On the dynamo cycle variations with rotational period.

The paper reports results of calculations of the magnetic cycle parameters, like the dynamo cycle period, the amplitude of the total magnetic energy, and the Poynting flux luminosity from the surface for the dynamo models of solar analogs with rotation periods of range from 1 to 30 days. The computations were done using the non-linear mean-field dynamo models. We do simulations both for the kinematic and non-kinematic dynamo models. The kinematic dynamo models, which take into account the non-linear $\alpha$-effect and the loss of the magnetic flux due to magnetic buoyancy, show a decrease of the magnetic cycle with the decrease of the stellar rotation period. The stars with the rotational period less than 10 days show the non-stationary long-term variations of the magnetic activity. The non-kinematic dynamo models take into account the magnetic field feedback on the large-scale flow and heat transport inside the convection zone. They show the non-monotonic variation of the dynamo period with the rotation rate.

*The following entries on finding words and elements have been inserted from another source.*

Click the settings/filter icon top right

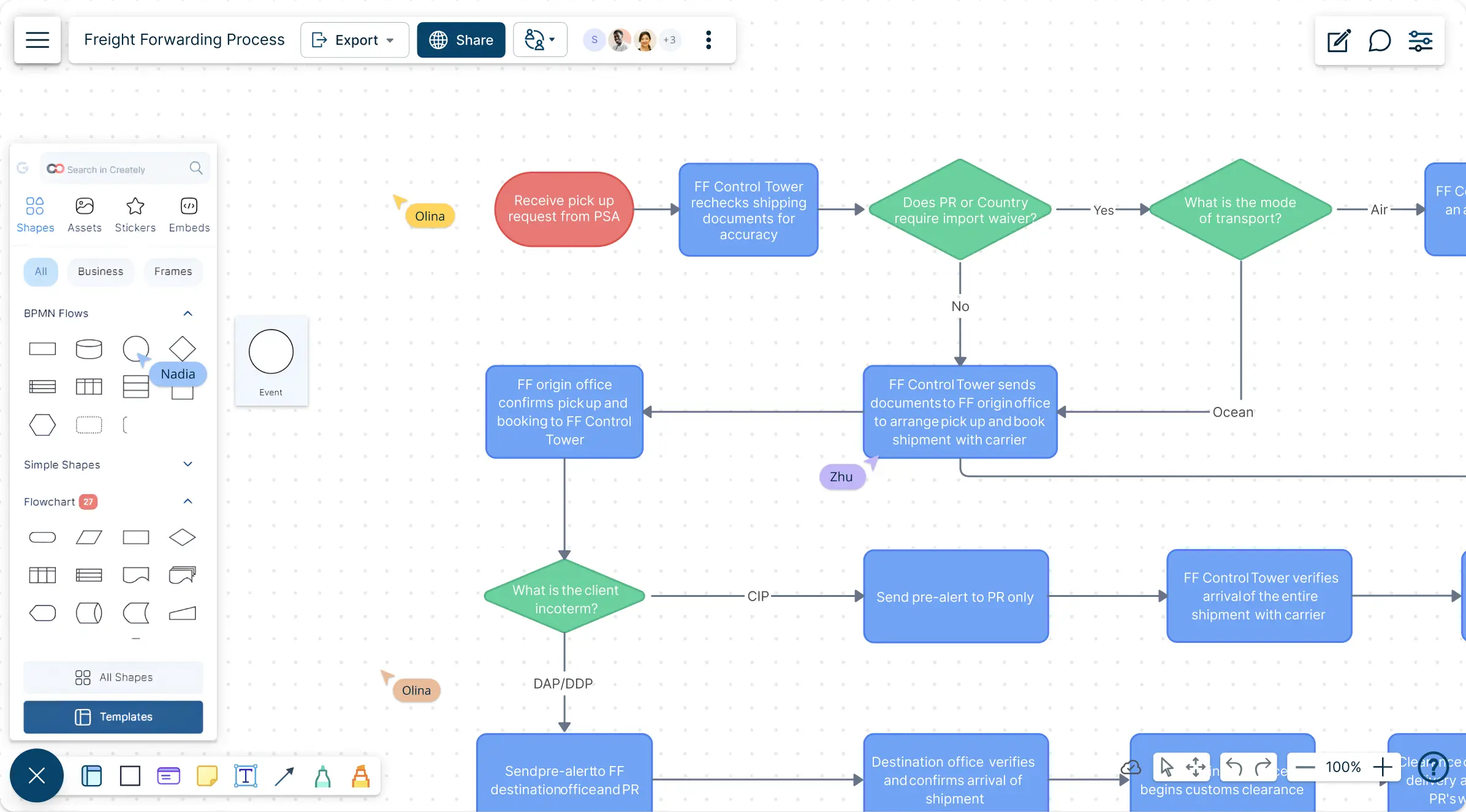click(x=1420, y=40)
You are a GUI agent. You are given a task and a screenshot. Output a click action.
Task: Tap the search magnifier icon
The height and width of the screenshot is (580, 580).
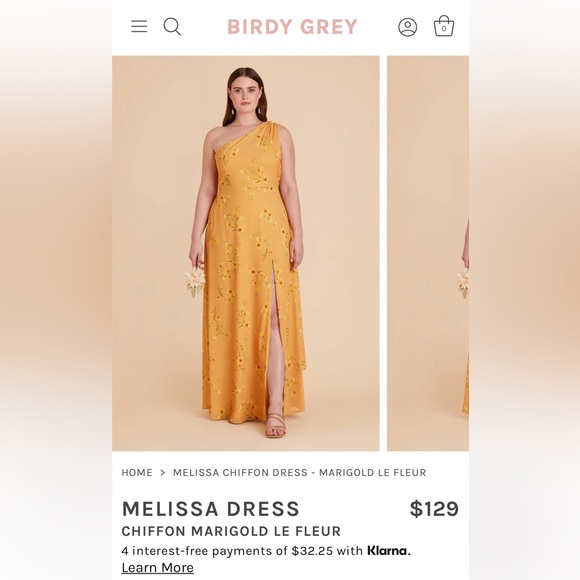[172, 27]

For the range of periods from 15 to 30 days, the stars with sub-equipartition dynamo regimes show a similarity to the kinematic dynamo models. A decrease of the rotation period from 15 to 10 days results in doubling of the dynamo frequency relative to the frequency of the kinematic dynamo waves. The models for the rotational periods less than 10 days show the non-stationary evolution with a slight increase in the primary dynamo period with the increase of the rotation rate. The non-kinematic models show that the growth of the dynamo generated magnetic flux with the increase of the rotation rate saturates for the star rotating with period two days and less. The saturation of the magnetic activity parameters is accompanied by depression of the differential rotation.